Task prompt →
All lines from the one containing "Task: Open the Bulk Project Converter" through the end of the material below are to be printed exactly, both ends included, minus pictures.
^^^^^^^^
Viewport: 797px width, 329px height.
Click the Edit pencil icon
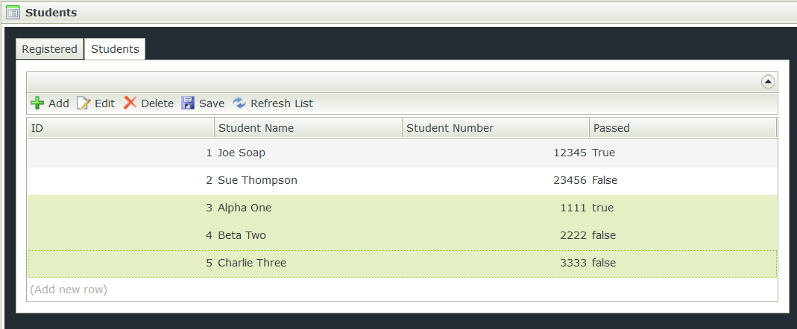[84, 103]
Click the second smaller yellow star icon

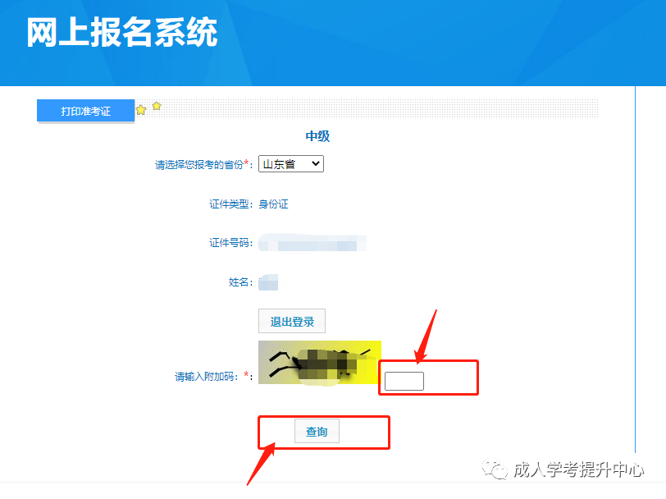pos(157,106)
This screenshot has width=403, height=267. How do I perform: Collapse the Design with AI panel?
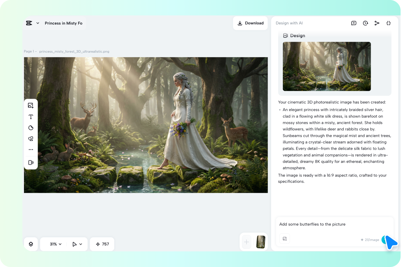(389, 23)
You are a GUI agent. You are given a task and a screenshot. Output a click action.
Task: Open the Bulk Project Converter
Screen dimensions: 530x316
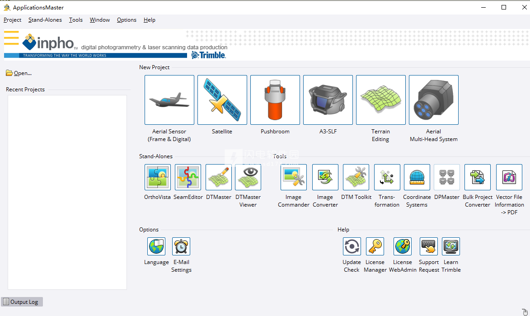pos(477,177)
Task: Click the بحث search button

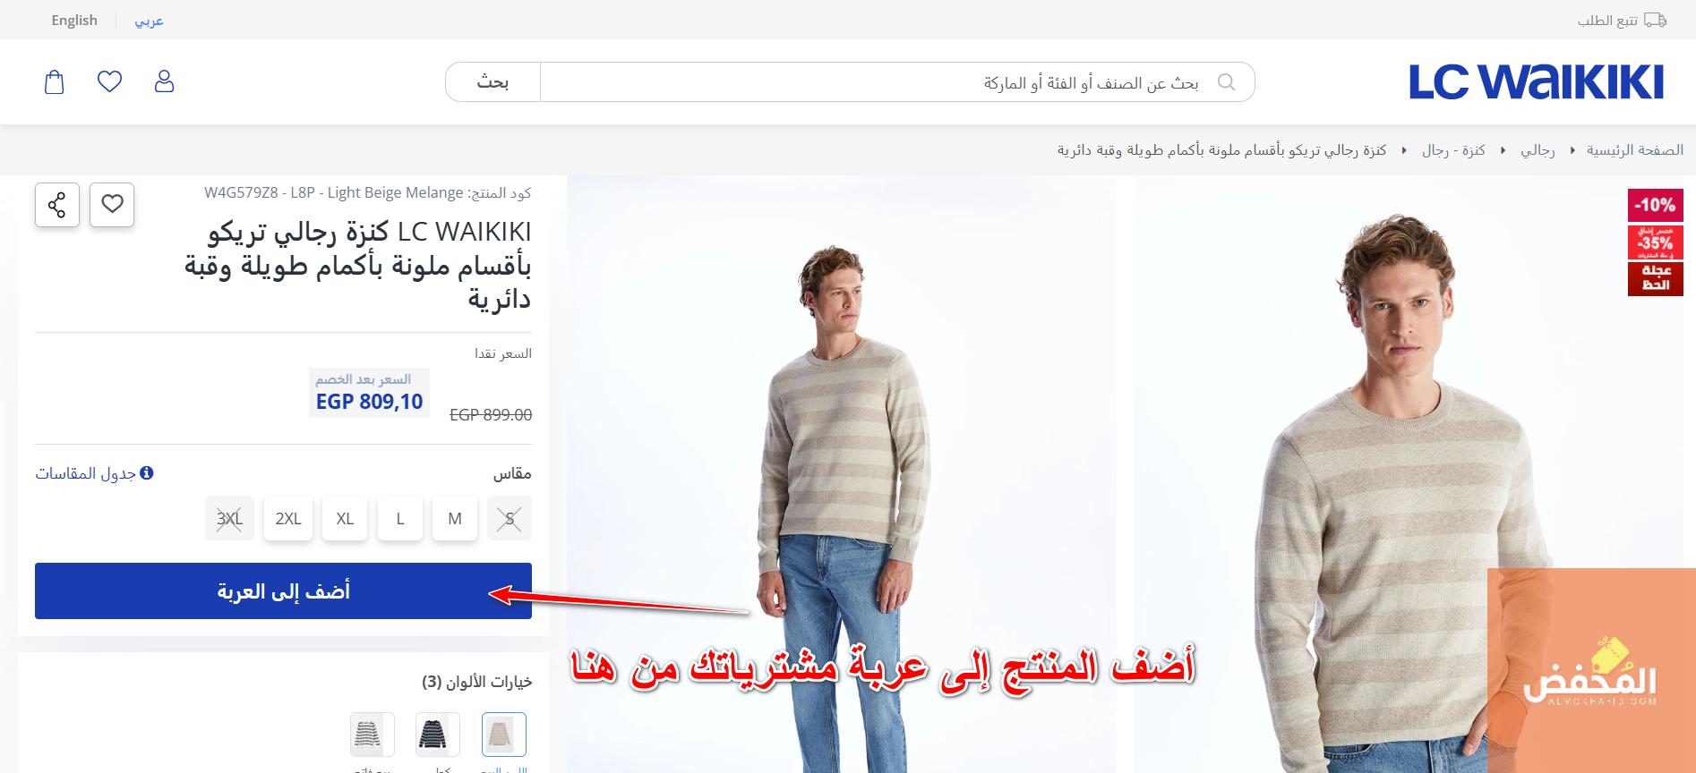Action: [493, 82]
^^^^^^^^
Solution below →
Task: Open the Bulk Project Converter
Screen dimensions: 530x316
pos(477,177)
Task: Click the بحث search button

Action: [493, 82]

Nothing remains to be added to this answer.